I'm just going to assume I worded my post poorly. I pointed those out and identified them as niche markets, because they are. Some how it appears the impression I gave was "there is no need for 64bit, ever!!!!!".
I believe that the disconnect here is that you are claiming the need for >4GB of RAM per process is a "niche market", while many others here are claiming it is something that many applications today would have an immediate use case for, and/or have to work around not having available.

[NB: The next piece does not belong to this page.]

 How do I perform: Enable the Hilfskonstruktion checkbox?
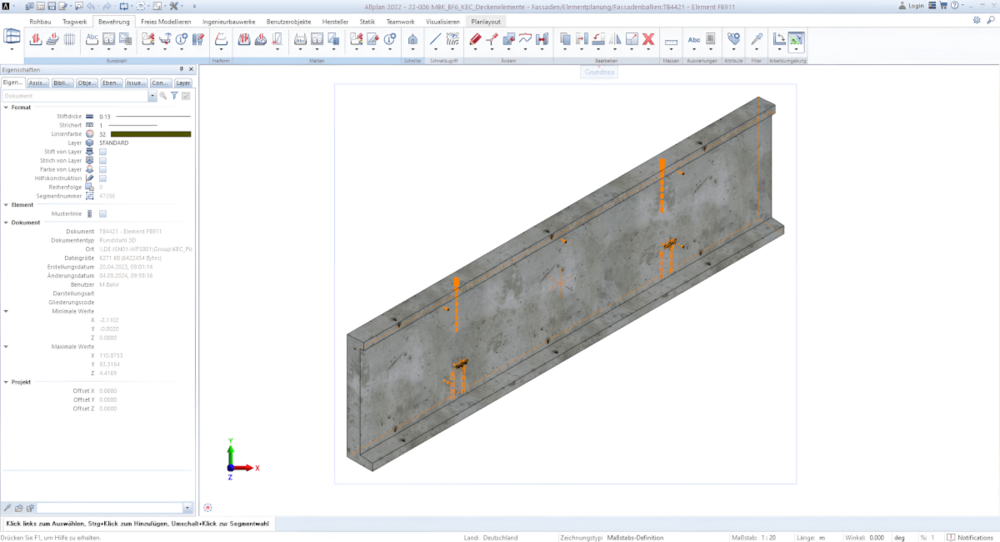pyautogui.click(x=103, y=178)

HP has announced plans for power-efficient ARM-based servers with their "Project Moonshot" program, and starting with their "Project Redstone" Calxeda ARM server development platform:
4GB is the limit with 32bit. It's starting to be used on servers, so that's an issue there. But even on phones:
Moterola Droid 256MB [2009]
Google Nexus One 512MB [2010]
Galaxy Nexus 1GB [2011]
Google Nexus 4 2GB [2012]
It doesn't look like it will be long before we need 4GB or more. I would expect, like with x86, you need 64bit even to access the full 4GB (due to memory mapped devices)
The more interesting part is the ARM multi-platform support. 64 bit ARM cores haven't hit the market yet, but the ability to run one ARM kernel on several different hardware set ups is useful today.
per the article: "The new 64 bit CPUs can run 32 bits code, but the 64 bit instruction set is completely new, not just 64 bit extensions to the 32 bit instruction set, so the Linux support has been implemented as a completely new architecture."
It will certainly make testing early access silicon from AMD more interesting. But that nice benefit aside, having a large virtual address space is really handy for a lot of things.
When i think of ARM i think of Mobile Phones, total ram isn't an issue(yet?) Are there other advantages?